Fraser and the other members then retreated back inside the property. Headley and the film crew were packing up their equipment when “several vehicles started pulling up behind us.” At this point, Headley took out his iPhone and filmed three videos roughly two-minutes in length each. The clips show Headley arguing with Fraser who refutes Headley’s claims that members are imprisoned on the compound.

“Marc stop lying. You give a deluded false picture and it’s a total lie and you know it,” Fraser said in one of the videos.

Fraser along with another unidentified man argue with Headley about allegations he made about the organization -- mainly that he was followed by Scientologist security guards on motorcycles after he tried to escape the compound in 2005. Headley, who was also on a motorcycle, reportedly fell of his bike during this getaway and was helped by Riverside County sheriffs to escape.

“Marc lived in another place, not even on the property, another place altogether,” Fraser said in one of the clips. “And that day when I explained that to the sheriff -- the sheriff looked at me and said, 'Oh, you mean he could have left at any time?' I said, ‘Yes, he could have left at any time and he did.’”

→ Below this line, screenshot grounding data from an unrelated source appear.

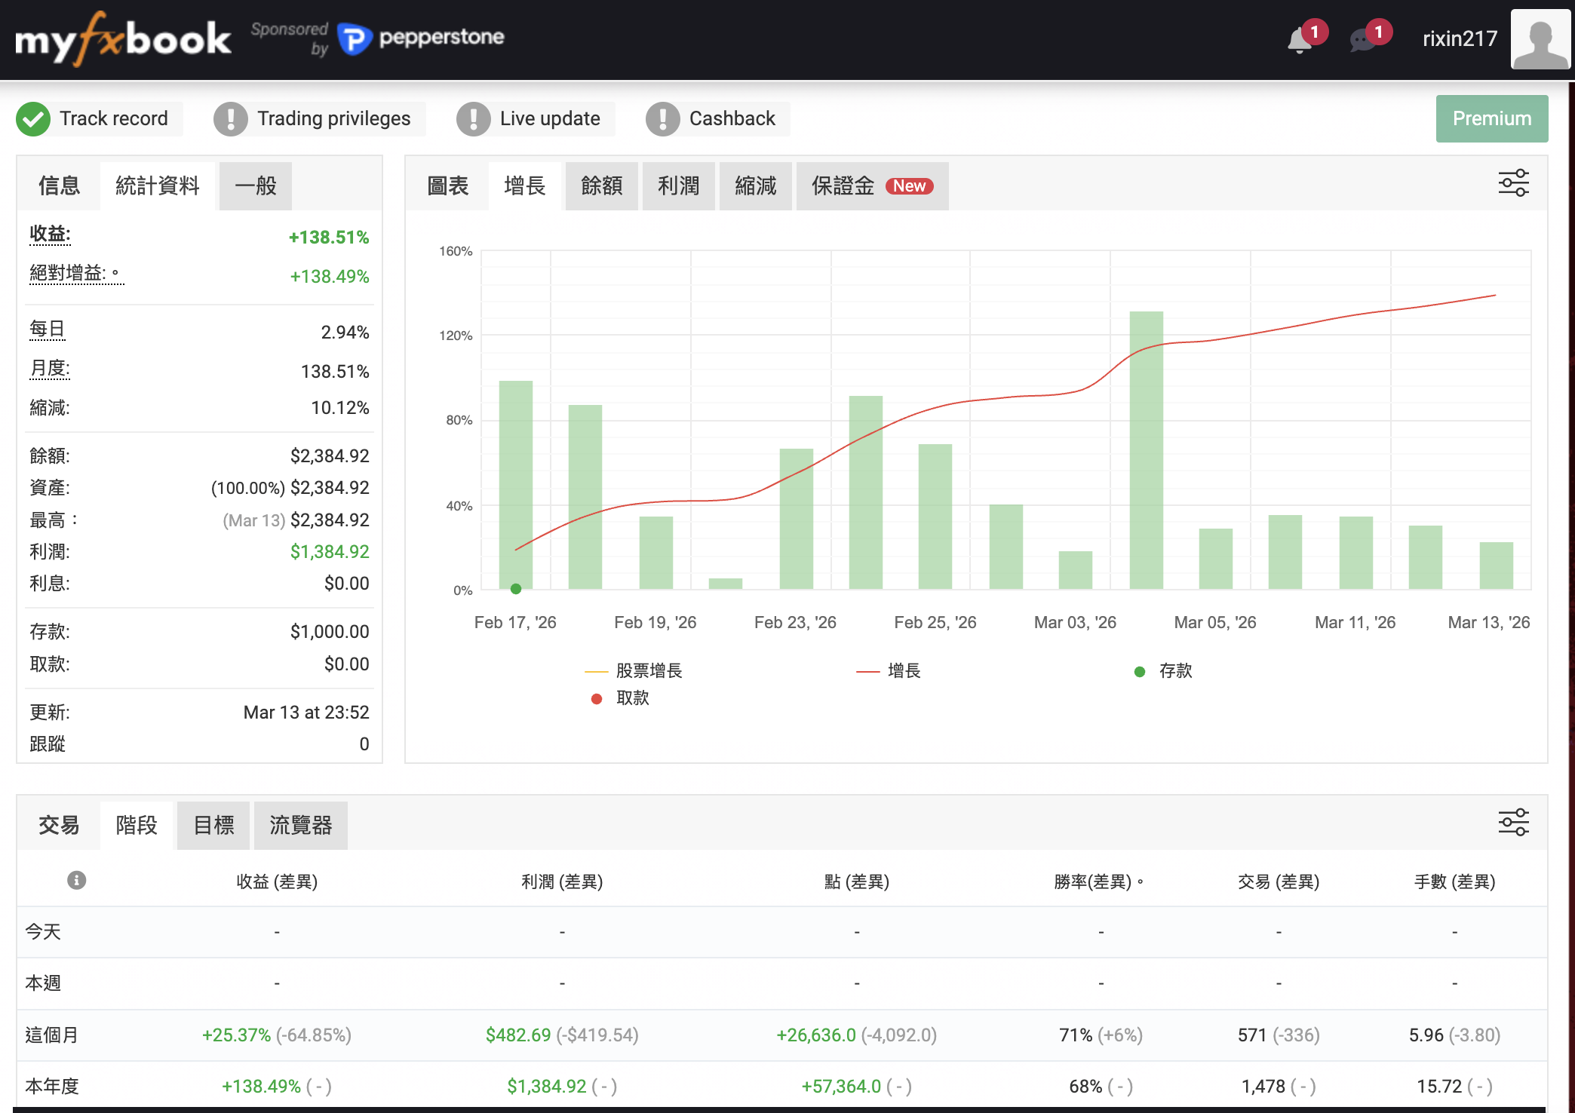Click the Track record green checkmark

tap(33, 119)
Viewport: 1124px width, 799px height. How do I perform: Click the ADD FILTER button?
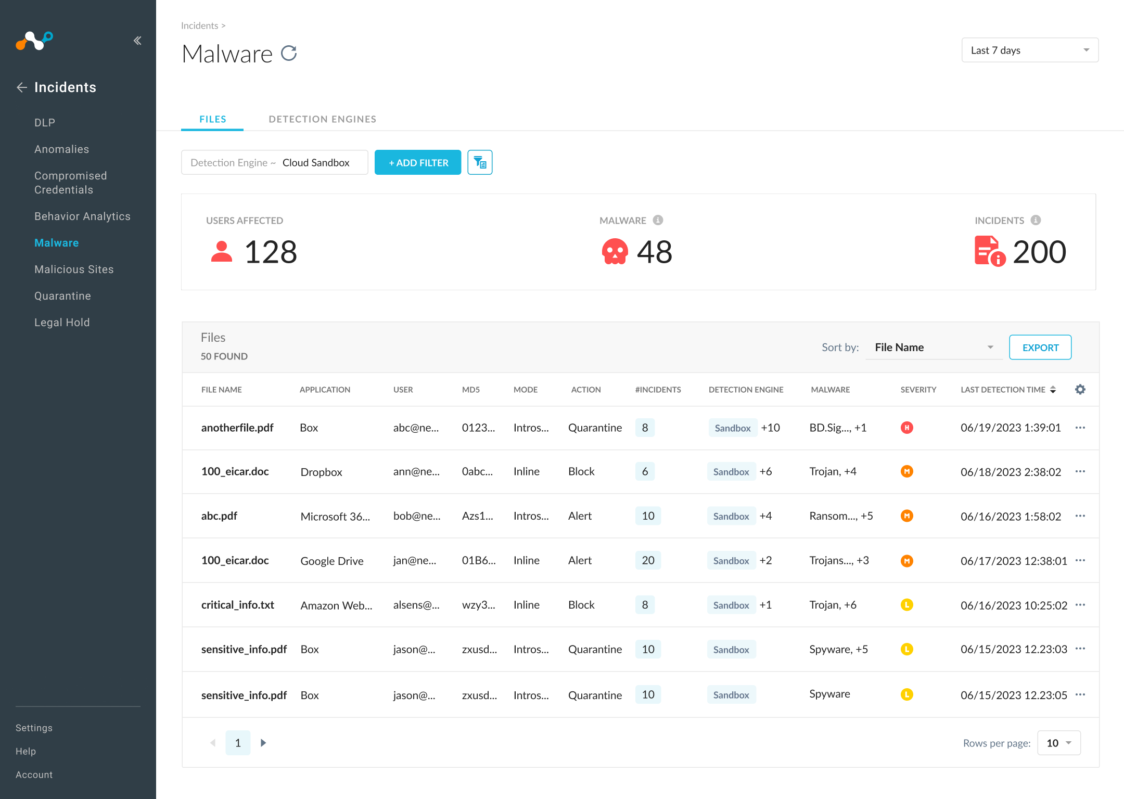coord(417,162)
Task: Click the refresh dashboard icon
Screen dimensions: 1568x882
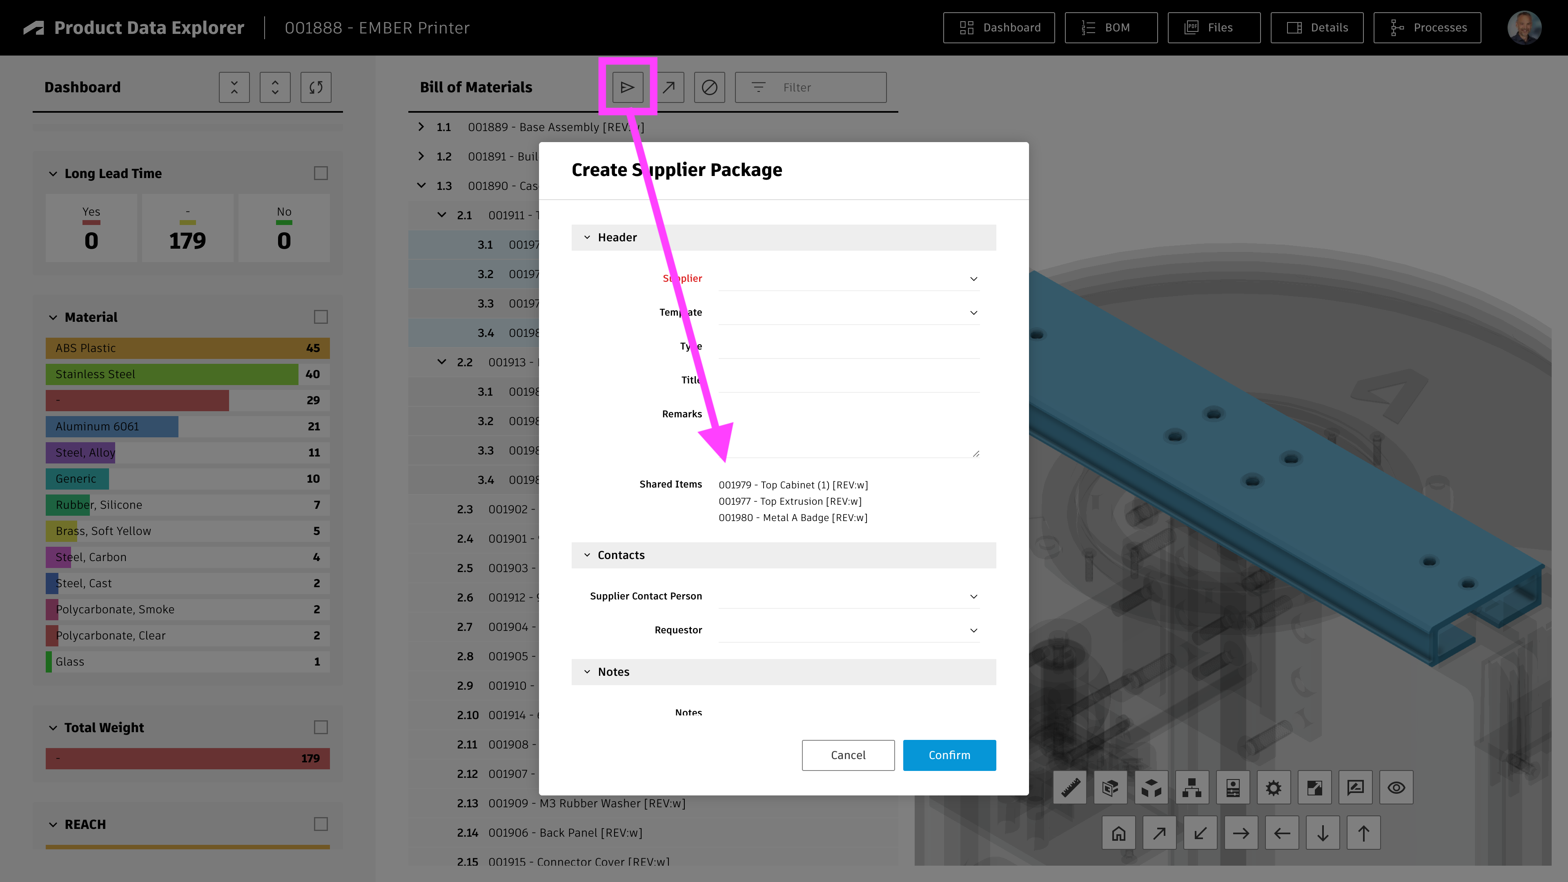Action: click(x=315, y=87)
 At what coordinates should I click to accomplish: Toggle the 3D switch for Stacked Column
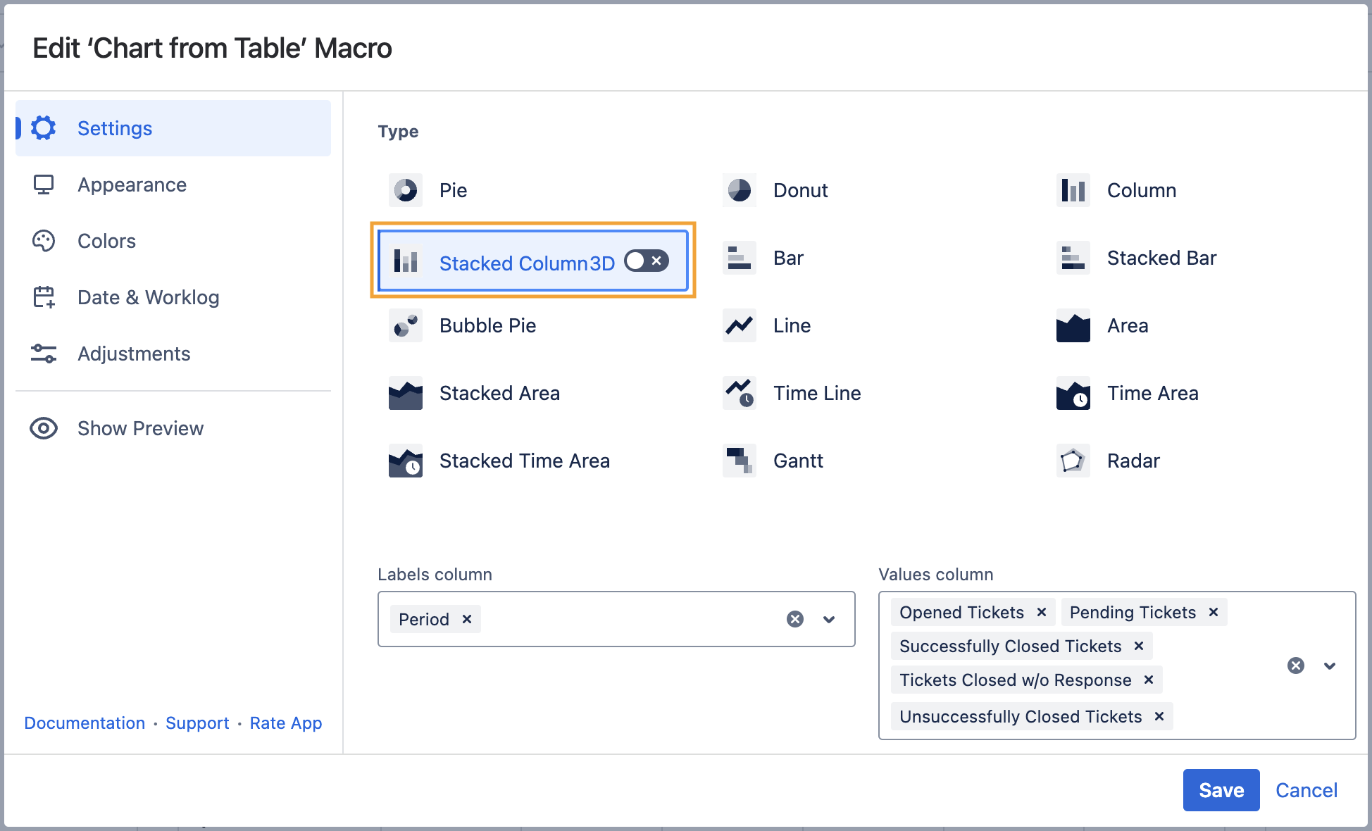646,261
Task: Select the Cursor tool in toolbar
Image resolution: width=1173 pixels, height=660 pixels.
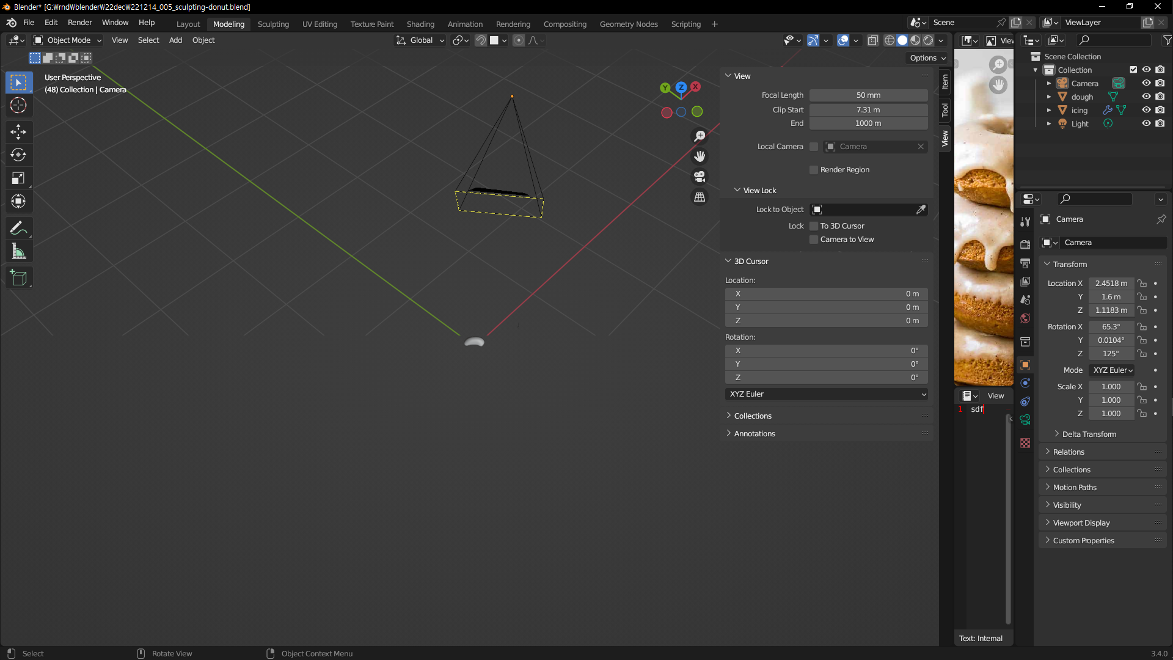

Headley and his wife, Claire escaped the facility in two separate attempts in 2005. Their experiences were recounted in a 2009 book Headley wrote entitled “Blown for Good.” A year after the book’s publication, the couple sued the Church of Scientology for $1 million each. According to their attorney Barry Van Sickle, they were seeking back pay and overtime for the 100-hour work weeks without compensation. Claire reportedly had multiple abortions because women were prohibited from having children, their mail was censored and Internet access was limited. In 2012, the 9th U.S. Circuit Court of Appeals ruled against the Headleys saying the couple voluntarily committed to the rules put forth by the Sea Organization.

According to the church, Headley did not voluntarily leave the church but was expelled “following the discovery of his involvement in theft of Church equipment and selling it on eBay,” Church of Scientology spokeswoman Karin Pouw told IBTimes in an email.

“He and his wife lost a frivolous lawsuit against the Church and were ordered to pay $42,000 in legal costs. He then came to our property several times taunting the staff with his lies about his former faith,” Pouw said. “These Church members [in the recent video] had had enough of Marc Headley’s taunts and his spreading lies about his former religion to tabloids and when he came around again, they told him so.”

Headley has a different take.

“If the message was that they still have a large stock of Kool-Aid on hand and are drinking their prescribed doses, I got the message loud and clear,” Headley said about the encounter. “I can only hope that I may have planted a few seeds of doubt in regards to any of them making a break to the outside world.”

The latest “ambush” videos are the second ones to emerge in less than two months. In October, ex-Scientologist Mark Rathbun was confronted at Los Angeles International Airport by three of the church’s top executives who report to church president David Miscavige.

Rathbun left the church in 2004 after working in church leadership for 27 years. He has criticized the church in several media interviews but believes a lawsuit his wife filed in January triggered the verbal assault.

“I believe they were attempting to incite me to assault one of them so that they could arrange an arrest to discredit me,” Rathbun told International Business Times in October about the video where church executives were filmed yelling at Rathbun, telling him to “get a life,” that his criticism of the church has had “no effect,” and “nobody gives a f*** about you.”

The encounter was the second time Rathburn was confronted by Scientology members since his departure. In 2011, church members came to his house in Corpus Christi, Texas, holding video cameras. During that encounter, Rathbun lost his temper and grabbed one of the microphones. He says church members continue to track his movements.

“They know how to discern our travel plans in advance as we have been confronted by, or been overtly tailed by private investigators, nearly every time we arrive in another city at the airport,” Rathbun said.